Protected genes : At the wheel of evolution

"Chance rules nature, is a dogma of biology. German plant geneticists have now shown that mutations do not accumulate in the genome in an uncontrolled manner, but rather that the organism protects some genes in a targeted manner.

 

Ever since Charles Darwin, evolutionary biology has paid homage to chance and formulates sentences like "Evolution wants nothing, plans nothing and has no goal". Mutations - according to one of their most important dogmas - occur randomly and do not care about the consequences they produce. Only its opponent, natural selection, decides which genes change faster and which change more slowly. Categories such as chance and directionlessness are therefore considered basic assumptions of evolutionary biological thinking. This thinking was cemented by the Nobel Prize in Medicine awarded to Salvador Luria and Max Delbrück in 1969. Twenty-six years earlier, the scientists had shown that bacterial populations always also contain bacteria that are already resistant to viruses that they have not yet encountered and which they therefore also not know. The mutations that mediate resistance must therefore have arisen without the help of these viruses - just randomly and undirectedly.

 

A publication by Detlef Weigel, Gray Monroe and other colleagues in the journal "Nature" now scratches at these basic assumptions. Weigel is Director at the Max Planck Institute for Biology in Tübingen and Monroe Professor at the University of California in Davis. 

 

The scientists were able to show that the mutations in the genome of the weed Arabidopsis thaliana, one of the most important scientific model plants, are by no means as randomly distributed across the genome as previously assumed. Rather, genetic changes occur more frequently in some places and less frequently in other places. The frequency of mutations correlates with the importance of the genes for the plant's ability to survive and reproduce. The mutation rate is lower where the essential genes of the weed are located, and higher in the regions where the less essential genes are located.

 

The mutations are also unequally distributed within the so-called coding and non-coding regions of a gene.
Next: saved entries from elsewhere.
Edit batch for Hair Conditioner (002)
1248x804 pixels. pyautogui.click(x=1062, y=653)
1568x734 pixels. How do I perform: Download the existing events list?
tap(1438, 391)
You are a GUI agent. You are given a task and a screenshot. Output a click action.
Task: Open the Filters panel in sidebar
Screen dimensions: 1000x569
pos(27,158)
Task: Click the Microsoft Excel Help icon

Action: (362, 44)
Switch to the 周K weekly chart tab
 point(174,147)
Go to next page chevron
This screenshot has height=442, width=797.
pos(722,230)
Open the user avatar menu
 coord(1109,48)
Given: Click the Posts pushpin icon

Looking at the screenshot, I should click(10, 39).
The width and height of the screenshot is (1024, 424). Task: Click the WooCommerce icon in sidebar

Coding DNA sequences, i.e. those that are directly responsible for the synthesis of a protein, were only mutated half as often as the non-coding sections that lie before and after the respective genes. 

 

Essential genes showed two-thirds fewer mutations than non-essential genes. 

 

"It's just as if evolution were playing with loaded dice," says Weigel. "Plants have evidently evolved a way to protect their most important genes from mutations so that they can survive better. This is a whole new perspective on how mutations arise and how evolution works.”

 

What Arabidopsis in the Lot?

 

What are these findings based on? Weigel and his colleagues carried out so-called mutation accumulation experiments with hundreds of Arabidopsis plants, in which natural selection was almost completely eliminated, and examined more than a million newly occurring mutations. By eliminating natural selection, the scientists were able to analyze all mutations, including the harmful ones, which normally disappear quickly under the pressure of selection. This feat was only possible because Arabidopsis has a relatively small genome with 120 million base pairs. How does the unequal distribution of mutations in the weed genome come about?

 

Ninety percent of the variance can apparently be explained by different epigenetic marks and DNA packaging proteins. These changes in the genome – protective caps, so to speak – determine how open and accessible the genetic material is in its sphere of influence and thus how well the DNA can be repaired in the event of a mutation, because the repair enzymes cannot do their job without direct access to the DNA strand .

 

 "Our most important finding is that there is obviously a class of genes in the cell that are marked differently than other genes and that are repaired particularly well and efficiently because of these markings," says Weigel. "That surprised us."

 

Now, what keeps Arabidopsis more in balance—the uneven distribution of mutations and the efficient repair of essential genes, or the negative or purifying selection that removes harmful and deleterious gene versions? 

 

Weigel and his colleagues were able to show that evolution—at least in Arabidopsis—is more strongly influenced by the efficient repair of essential genes and less by purifying selection. Because the weed's essential genes tolerate little variability, the plant obviously does not wait for that the selection removes the damaged allele, but repairs the error immediately and precisely.

 

Opportunities for plant breeding

 

"Nevertheless, the essential genes also change over time," says Weigel, "albeit more slowly than other parts of the genome." Regions with less important genes tolerate more variability. Here the selection is given more scope to select new and useful variants. The results are remarkable in several respects. For one thing, they change the picture that evolutionary biology has had of the forces behind natural variation. On the other hand, they also have very practical consequences.

 

If Arabidopsis protects its most important genes against mutations with special markers on the genome and proteins, the human genome may also be better protected, for example against mutations that cause cancer. 

 

But plant breeding could also benefit. If you know which regions of the genome are particularly susceptible to mutations and which are less so, natural variation can be better controlled. In any case, chance is not the only engine of evolution."